## Problem:
Write the data out again exactly, with no pictures.

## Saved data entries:
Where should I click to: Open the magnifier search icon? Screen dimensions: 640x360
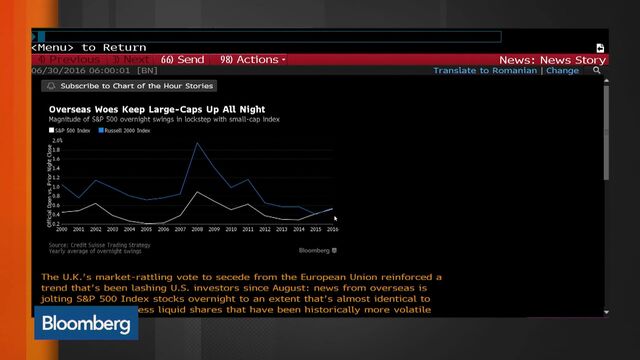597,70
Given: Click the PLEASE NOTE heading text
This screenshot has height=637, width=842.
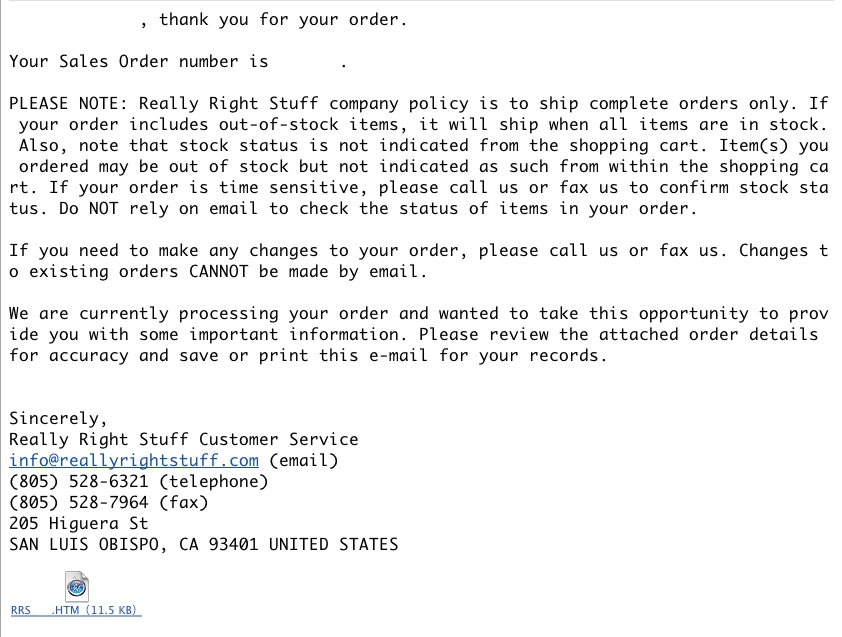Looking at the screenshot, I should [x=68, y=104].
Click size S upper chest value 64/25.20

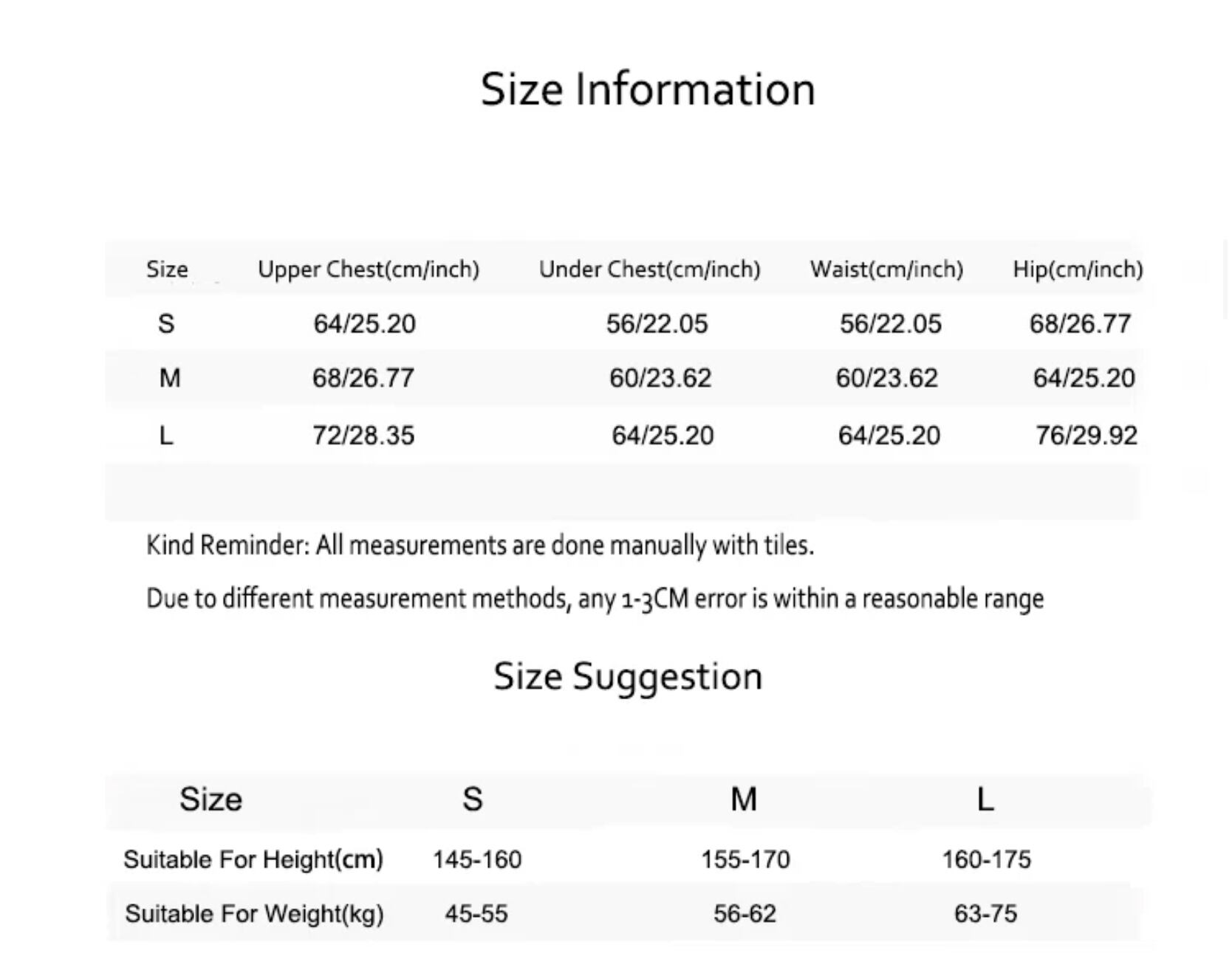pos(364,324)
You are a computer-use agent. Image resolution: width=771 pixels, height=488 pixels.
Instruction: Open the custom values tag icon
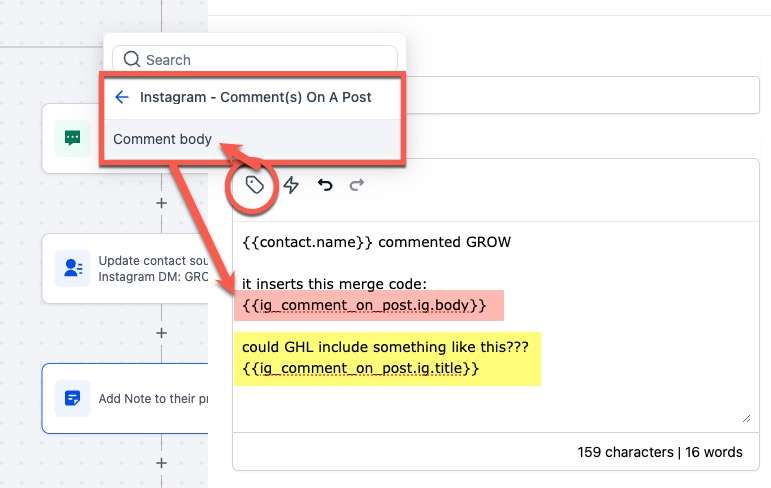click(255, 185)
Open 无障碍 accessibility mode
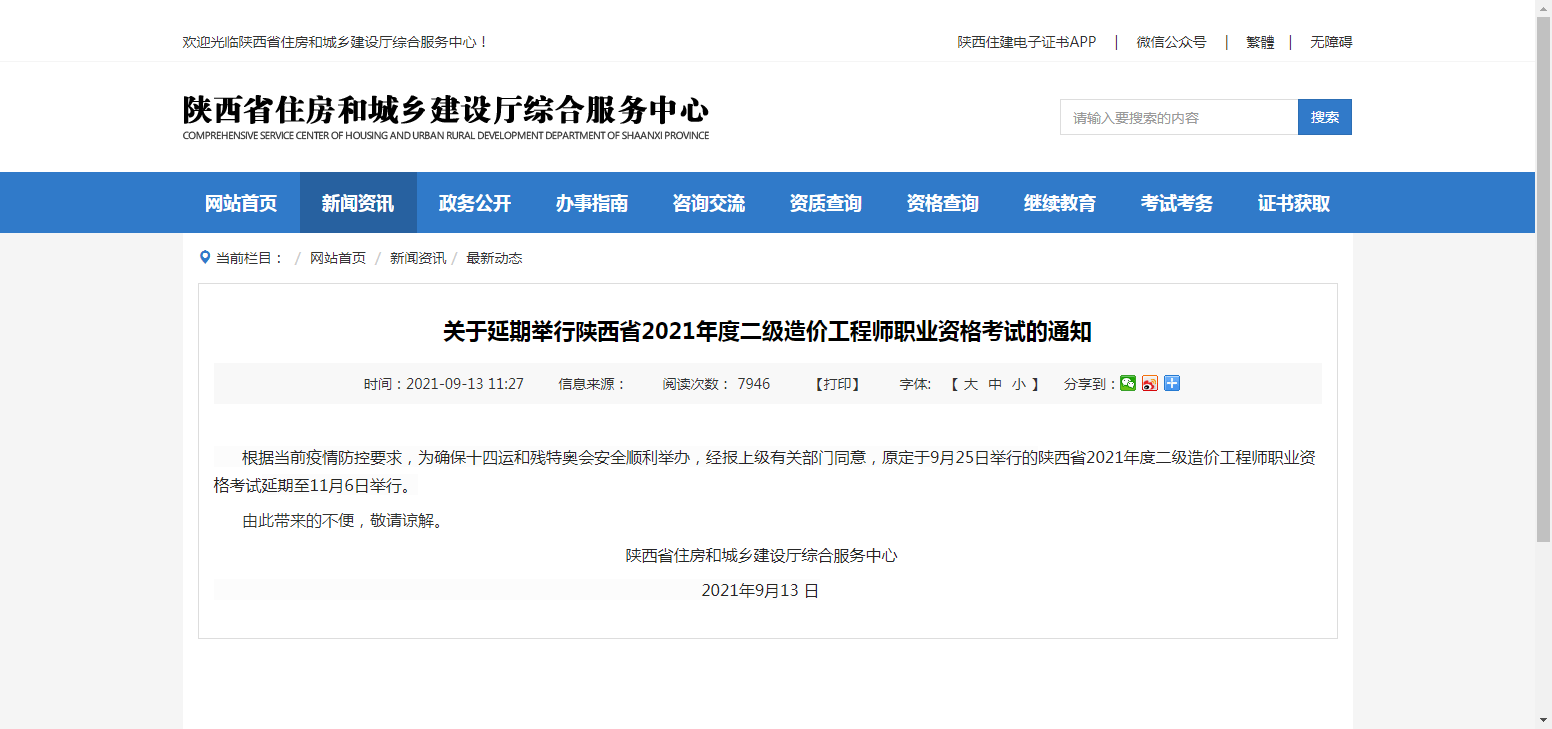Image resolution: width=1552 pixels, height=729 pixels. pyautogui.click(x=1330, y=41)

## Exercise output:
Where should I click to: Open the magnifier search icon? Screen dimensions: 640x360
597,70
Given: Click the PLEASE NOTE heading text
This screenshot has height=637, width=842.
Looking at the screenshot, I should [x=68, y=104].
Click size S upper chest value 64/25.20

pos(364,324)
You are a computer-use agent. Image resolution: width=771 pixels, height=488 pixels.
Instruction: Open the custom values tag icon
click(255, 185)
Open 无障碍 accessibility mode
Image resolution: width=1552 pixels, height=729 pixels. pyautogui.click(x=1330, y=41)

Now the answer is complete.